→ **Document**:

# Mambi vs Myra



## CedarCollie (May 5, 2020)

Location: Forest lands of Nomadikós

This is a fight between Mambi, a portal-opening cat, and Myra, Princess of the Dásos pack.

Who will win, the cat, or the coyote? The feline or the canine?

Let the battle begin!

Choose a winner! Mambi was voted to win so far. Looking at this, I decided to stop the vote not and just have Mambi win, given that seems to be the more popular character!

THE WINNER IS MAMBI!


----------



## Mambi (May 5, 2020)

<_the air shimmers slightly as a hole opens in space and the smiling black cat emerges, eyes glowing. He observes his opponent carefully taking stock of the apparent weapons strapped to the coyote as he plans his first move> 
_
Good luck, sunshine! <_the cat bows over his tail in respect_> I think we should start with THIS! <_as the coyote ready herself, a small hole appears in front of the cat. He reaches in and his arm disappears, just as you feel a pressure along your back. You turn  suddenly to see a small hole behind you and the limp broken bowstring hanging from your bow, the cat's claws pulling back in his retracting paw as the holes close and the cat laughs loudly> _Hope you have a spare!!!

<_he suddenly launches himself directly away from the coyote, and at the last second opens a portal and dives in. Instantly he comes crashing down on the coyote from above, knocking her over before she can react but otherwise not harming her at all. He giggles and rolls to the side, then flips to his feet with an uproarious laugh, his claws fully extended as he waves his arched back playfully...his glowing eyes never leaving the coyote as she picks herself up and gathers herself.>
_
This is great! You're going to be a fun play toy!!! <_giggles maniacally_>


----------



## CedarCollie (May 5, 2020)

Myra rolled her eyes at this. "So immature." She brought out her blades and charged at the cat. A play toy? No, she wasn't going let some cat of mischief stop her. No, a broken bow meant nothing. With the bow broken, she essentially had a string on a stick, but she knew a good use for this. For the meantime, she swung her blades at the cat, moving in carefully planned hits, not one was untargeted.


----------



## Mambi (May 5, 2020)

→ **Directions**: Where does the fight in the Mambi vs Myra thread take place?

Word and item position data
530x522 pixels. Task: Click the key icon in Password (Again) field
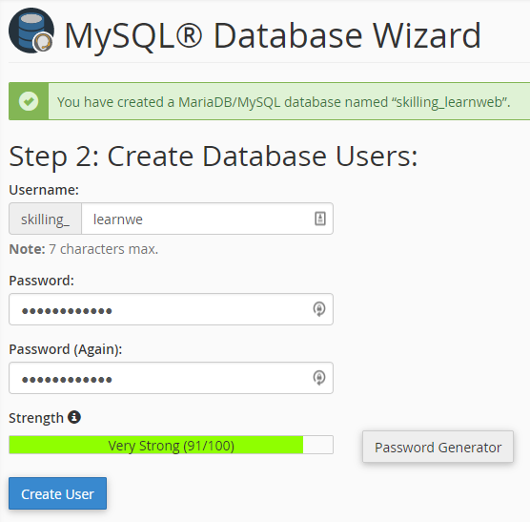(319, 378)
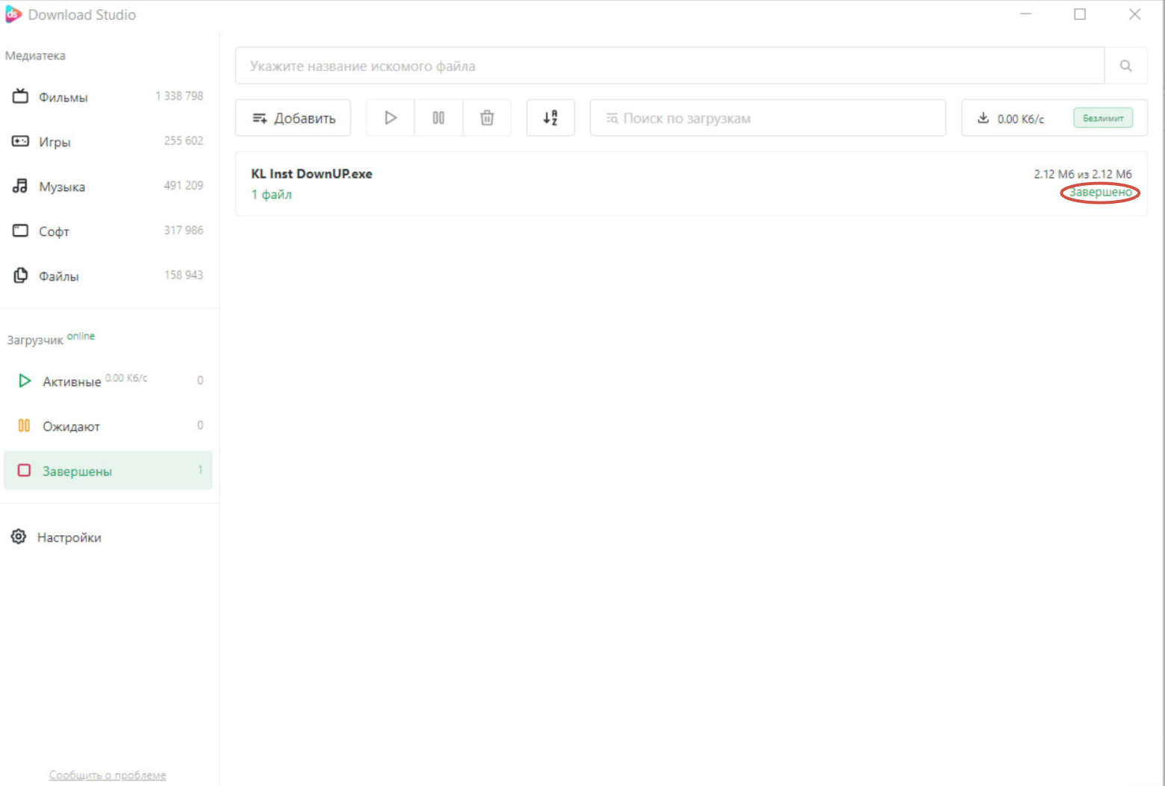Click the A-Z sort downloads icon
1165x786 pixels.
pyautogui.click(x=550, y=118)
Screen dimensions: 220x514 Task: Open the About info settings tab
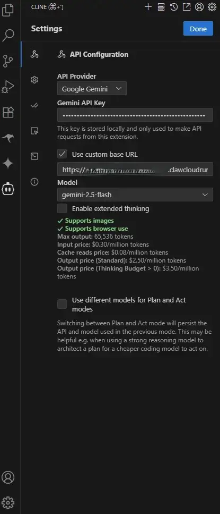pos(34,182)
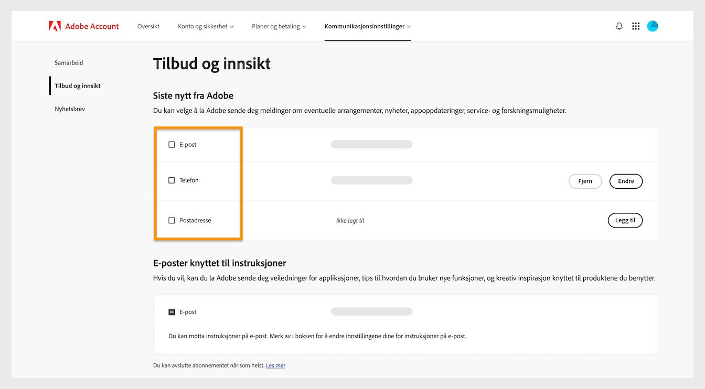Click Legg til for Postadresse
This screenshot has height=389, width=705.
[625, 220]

→ **Answer to the exercise**: In the forest lands of Nomadikós.